● **GIVEN REQUEST**: Find each line below that contains the word "supplier", and copy those lines.

Target pointing data:
╭──

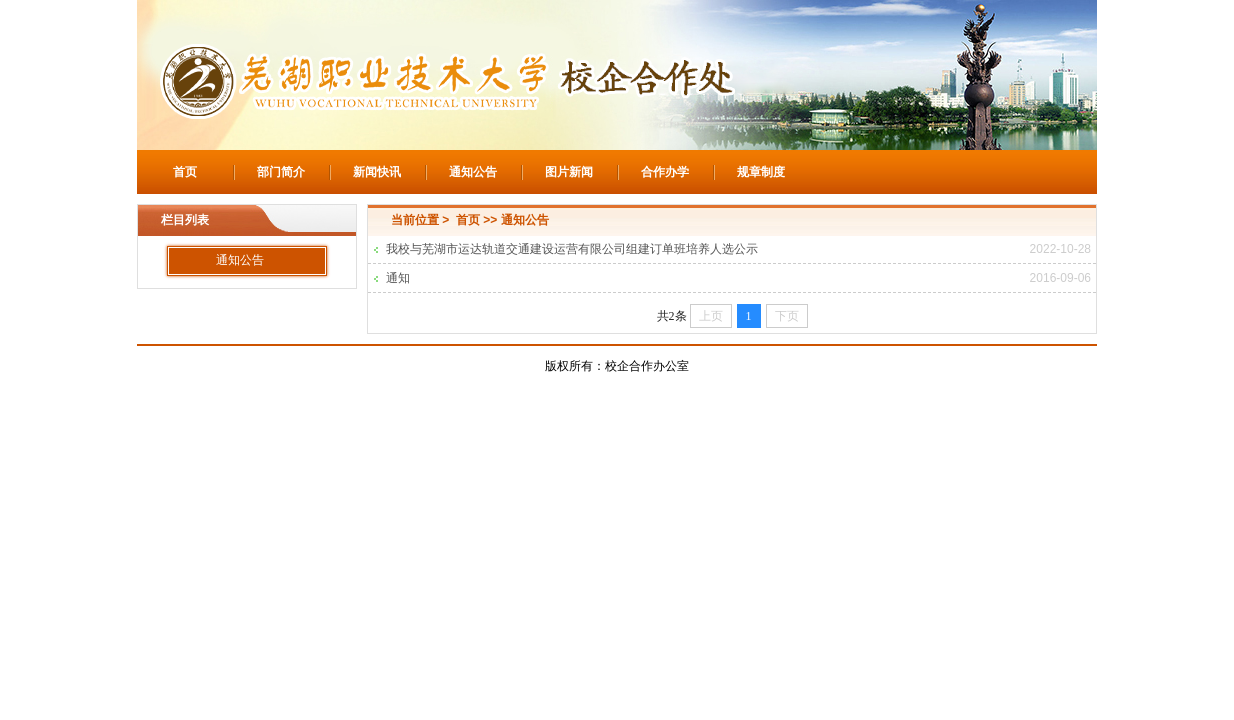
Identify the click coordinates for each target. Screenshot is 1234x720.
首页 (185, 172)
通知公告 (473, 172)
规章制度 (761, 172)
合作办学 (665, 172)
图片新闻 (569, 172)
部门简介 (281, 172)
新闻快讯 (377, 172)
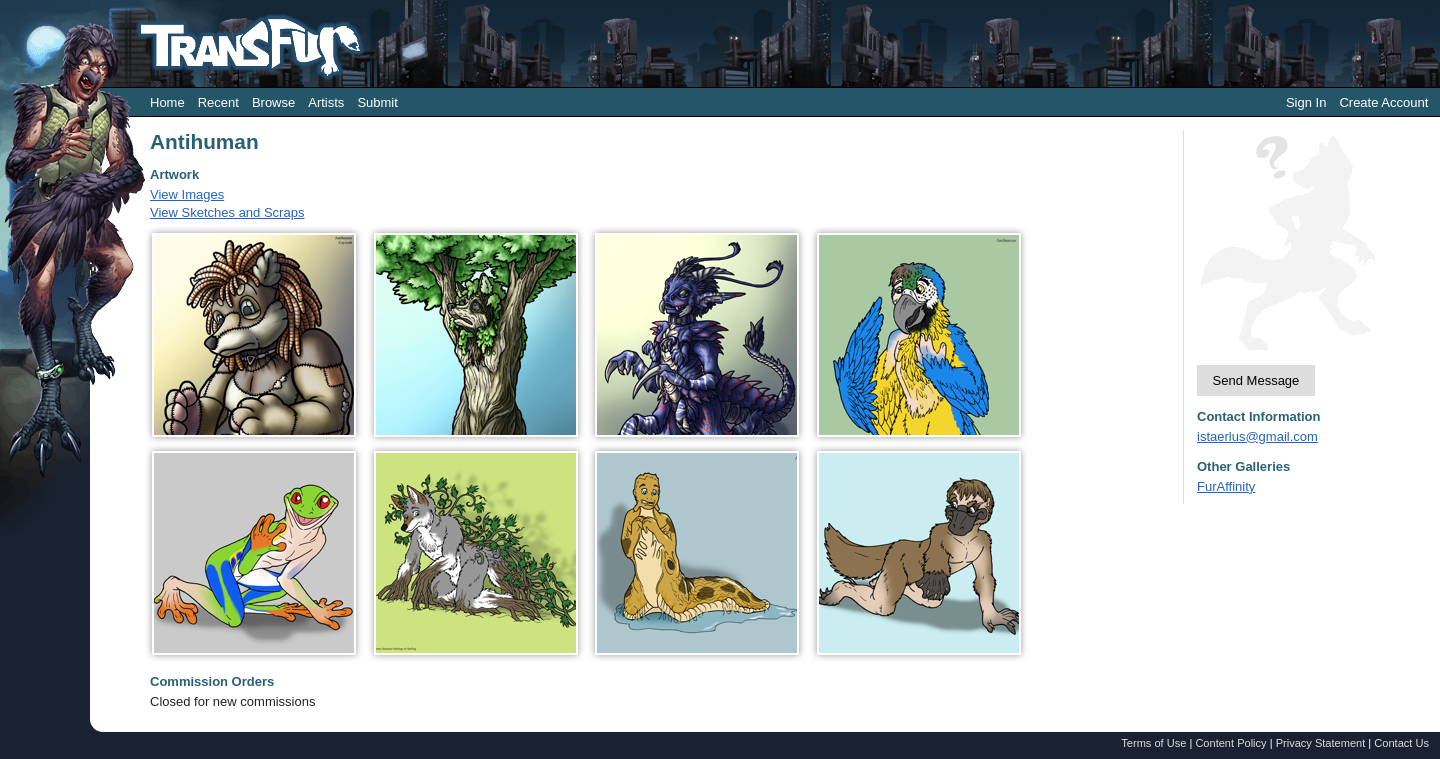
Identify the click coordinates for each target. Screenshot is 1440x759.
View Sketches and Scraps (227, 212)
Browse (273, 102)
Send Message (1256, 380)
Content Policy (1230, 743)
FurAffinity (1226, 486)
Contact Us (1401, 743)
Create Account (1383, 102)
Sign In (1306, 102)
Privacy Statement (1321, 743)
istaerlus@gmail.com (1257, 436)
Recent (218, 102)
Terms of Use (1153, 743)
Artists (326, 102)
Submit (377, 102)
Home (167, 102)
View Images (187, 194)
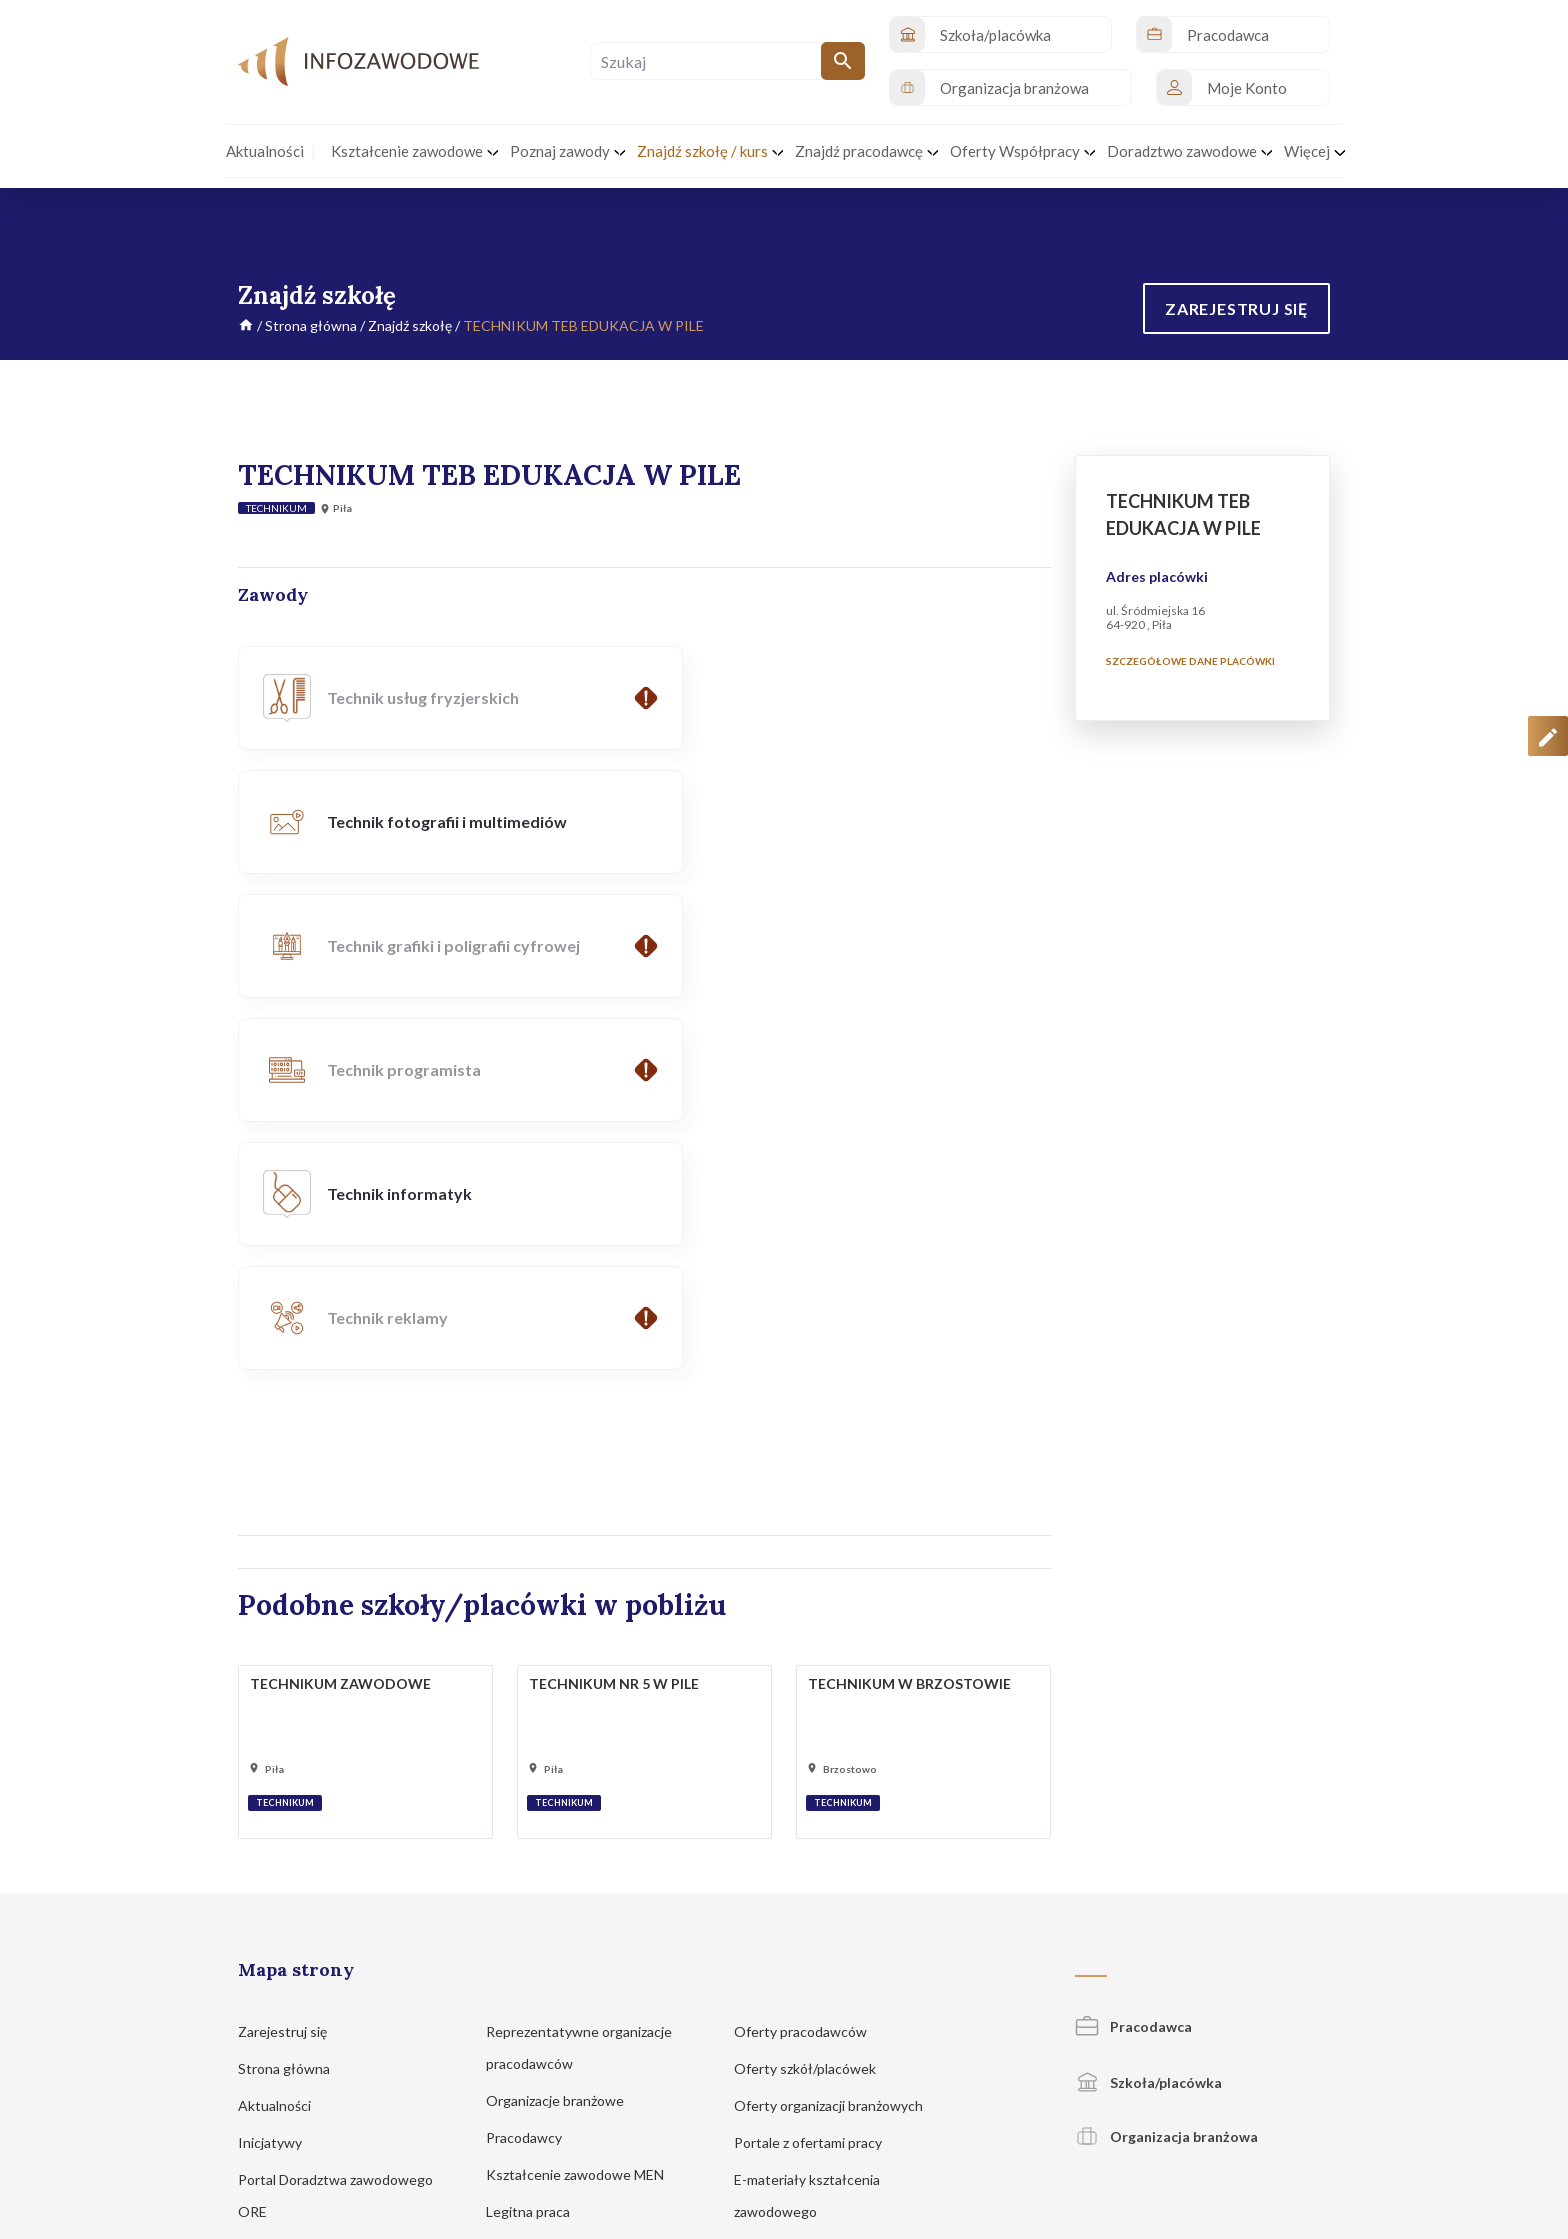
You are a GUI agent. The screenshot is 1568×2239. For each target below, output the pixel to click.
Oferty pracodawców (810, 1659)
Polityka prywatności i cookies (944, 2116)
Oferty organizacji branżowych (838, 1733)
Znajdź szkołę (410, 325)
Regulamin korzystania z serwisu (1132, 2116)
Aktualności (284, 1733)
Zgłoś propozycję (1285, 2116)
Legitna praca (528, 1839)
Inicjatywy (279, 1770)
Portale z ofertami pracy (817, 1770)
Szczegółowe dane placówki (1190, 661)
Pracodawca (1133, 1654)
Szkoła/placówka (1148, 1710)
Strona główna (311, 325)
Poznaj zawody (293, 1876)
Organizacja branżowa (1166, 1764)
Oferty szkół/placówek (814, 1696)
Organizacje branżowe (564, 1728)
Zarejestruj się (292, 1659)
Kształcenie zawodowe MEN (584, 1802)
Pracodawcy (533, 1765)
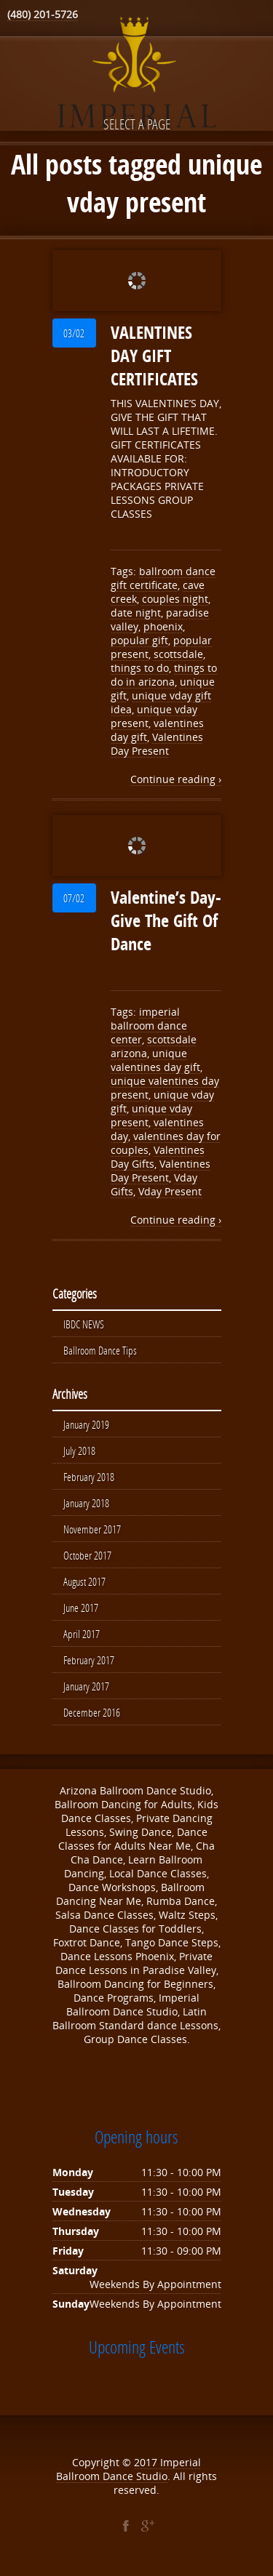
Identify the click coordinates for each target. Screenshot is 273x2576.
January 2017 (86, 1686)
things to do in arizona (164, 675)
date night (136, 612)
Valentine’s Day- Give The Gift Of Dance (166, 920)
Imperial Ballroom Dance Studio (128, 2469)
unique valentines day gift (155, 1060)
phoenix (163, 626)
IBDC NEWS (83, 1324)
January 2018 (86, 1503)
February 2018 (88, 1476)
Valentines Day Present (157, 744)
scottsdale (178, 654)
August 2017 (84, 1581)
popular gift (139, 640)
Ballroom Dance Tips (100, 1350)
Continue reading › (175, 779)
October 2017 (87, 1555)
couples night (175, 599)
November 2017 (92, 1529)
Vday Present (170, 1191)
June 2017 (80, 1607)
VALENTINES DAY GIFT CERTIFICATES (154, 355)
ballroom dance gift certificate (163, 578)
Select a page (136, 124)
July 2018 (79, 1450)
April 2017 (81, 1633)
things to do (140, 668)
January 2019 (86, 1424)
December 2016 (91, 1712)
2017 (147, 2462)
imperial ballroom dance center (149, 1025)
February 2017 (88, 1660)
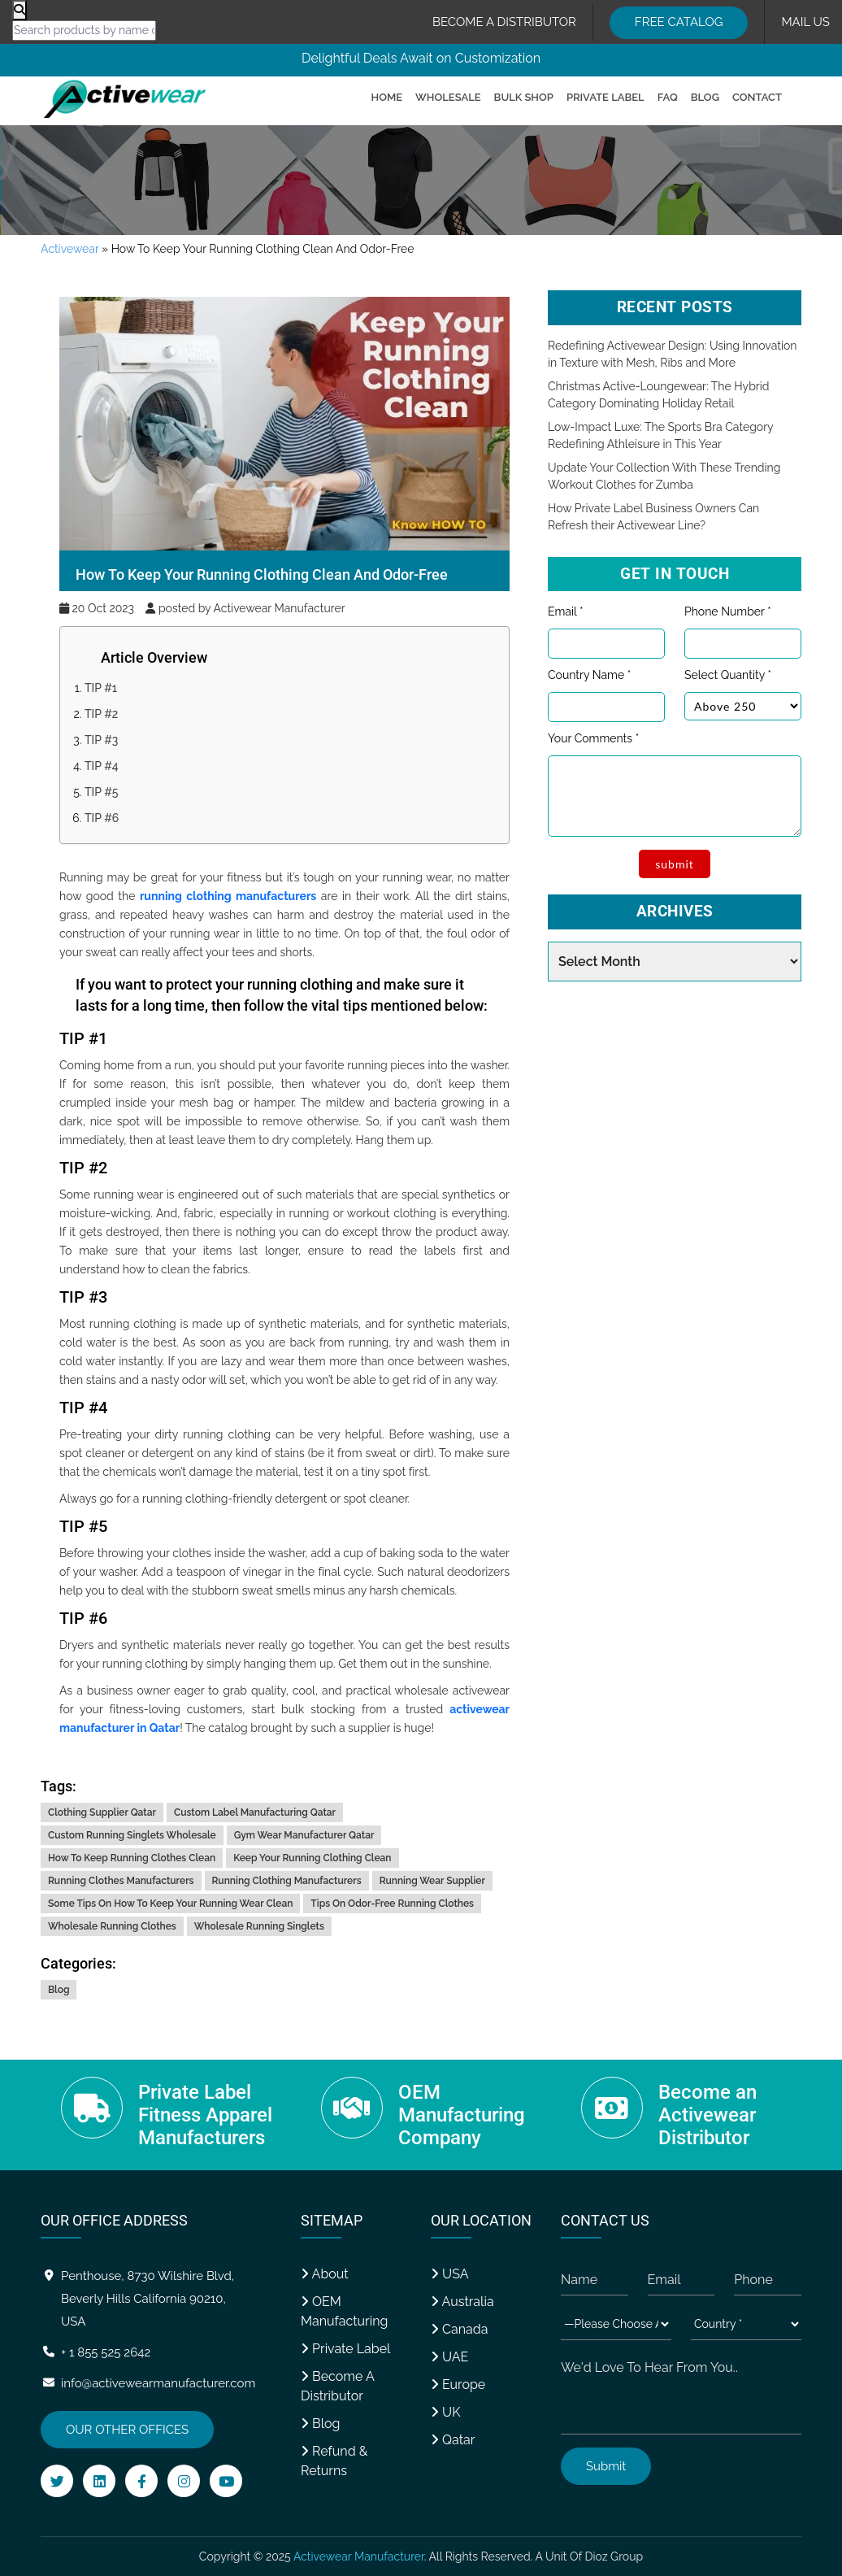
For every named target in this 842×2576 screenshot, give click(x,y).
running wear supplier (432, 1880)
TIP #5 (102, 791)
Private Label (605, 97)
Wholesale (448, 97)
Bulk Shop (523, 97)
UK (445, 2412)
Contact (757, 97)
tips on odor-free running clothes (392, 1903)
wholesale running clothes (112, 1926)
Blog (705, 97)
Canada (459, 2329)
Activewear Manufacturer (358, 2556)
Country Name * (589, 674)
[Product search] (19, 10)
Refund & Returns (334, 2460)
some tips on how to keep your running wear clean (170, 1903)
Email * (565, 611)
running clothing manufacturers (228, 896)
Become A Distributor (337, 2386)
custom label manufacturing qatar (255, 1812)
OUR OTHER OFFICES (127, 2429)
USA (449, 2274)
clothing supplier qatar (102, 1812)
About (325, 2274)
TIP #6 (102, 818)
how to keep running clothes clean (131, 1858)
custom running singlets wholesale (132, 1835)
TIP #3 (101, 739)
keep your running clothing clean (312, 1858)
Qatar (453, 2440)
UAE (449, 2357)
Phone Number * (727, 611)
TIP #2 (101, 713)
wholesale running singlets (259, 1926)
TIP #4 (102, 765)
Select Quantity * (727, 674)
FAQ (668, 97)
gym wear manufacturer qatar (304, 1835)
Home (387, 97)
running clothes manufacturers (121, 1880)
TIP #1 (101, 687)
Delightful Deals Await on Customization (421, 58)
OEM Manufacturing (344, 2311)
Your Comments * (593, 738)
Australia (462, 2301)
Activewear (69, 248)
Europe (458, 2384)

╰──

● **EXERCISE OUTPUT**:
running wear supplier (432, 1880)
clothing supplier qatar (102, 1812)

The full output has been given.